Une maison pleine de murmures et de rumeurs : mort, trahison et meurtre. Agamemnon est le roi de Mycènes, époux de Clytemnestre, et père d'Iphigénie, d'Electre, et d'Oreste. Après l'enlèvement d'Hélène, la femme de son frère Ménélas, Agamemnon décida de le venger. À la tête de l'expédition contre Troie, les bateaux de son armée furent bloqués dans leur avancée à cause du vent. Un devin déclara que seul le sacrifice d'Iphigénie pourrait apaiser les Dieux et apporter des vents favorables, cruciaux pour la victoire à Troie. Et c'est ainsi qu'Agamemnon décida d'assassiner sa fille.

« Parmi les dieux, plus aucun ne m'apporte son secours, plus aucun ne surveille mes actions ni ne connaît mes pensées. Je ne les invoque plus. Je vis seule avec la certitude que le temps des dieux est révolu. »

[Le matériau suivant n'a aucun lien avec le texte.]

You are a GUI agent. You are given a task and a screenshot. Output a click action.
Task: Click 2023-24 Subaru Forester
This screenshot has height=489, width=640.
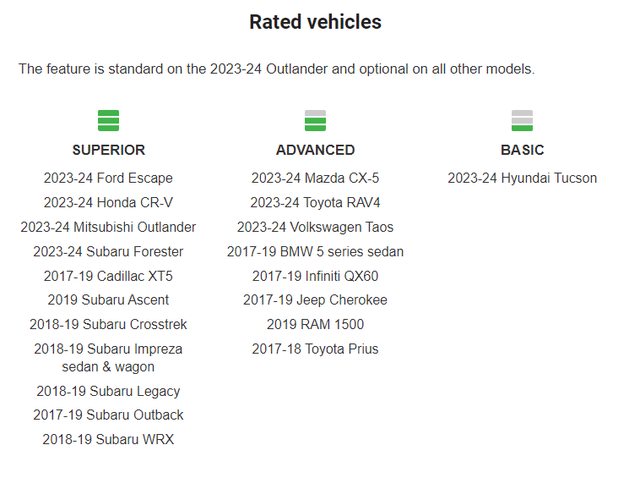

C'est le point de départ de ce roman dans lequel la mort est omniprésente : cette décision terrible d'assassiner sa propre fille au nom des Dieux et de la victoire guerrière. le meurtre d'Iphigénie entraîne une série d'événements en cascade, signant l'implosion irrémédiable de la famille. Clytemnestre, Oreste, Électre, vont tour à tour prêter leur voix pour raconter leur histoire. Clytemnestre n'écoute que sa douleur et son désir de vengeance. Errant dans le palais en attendant la fin de la guerre, elle préparera avec son amant le complot qui lui permettra d'assouvir sa rage et poignardera Agamemnon à mort le soir même de son retour glorieux. Mais les alliances qu'elle aura liées pour atteindre son objectif se retourneront contre elle. Oreste, enlevé et demeuré en exil pendant des années, s'interroge sur les actes de ses parents, confus sur ses loyautés et sur le monde qui l'entoure. Et Électre enfin, l'invisible, toujours dans l'ombre de sa soeur, celle qui ne compte pas et à laquelle on ne prête pas attention. Hantée par les disparus et par l'acte de sa mère, elle attend son heure, s'esquive, se glisse, observe.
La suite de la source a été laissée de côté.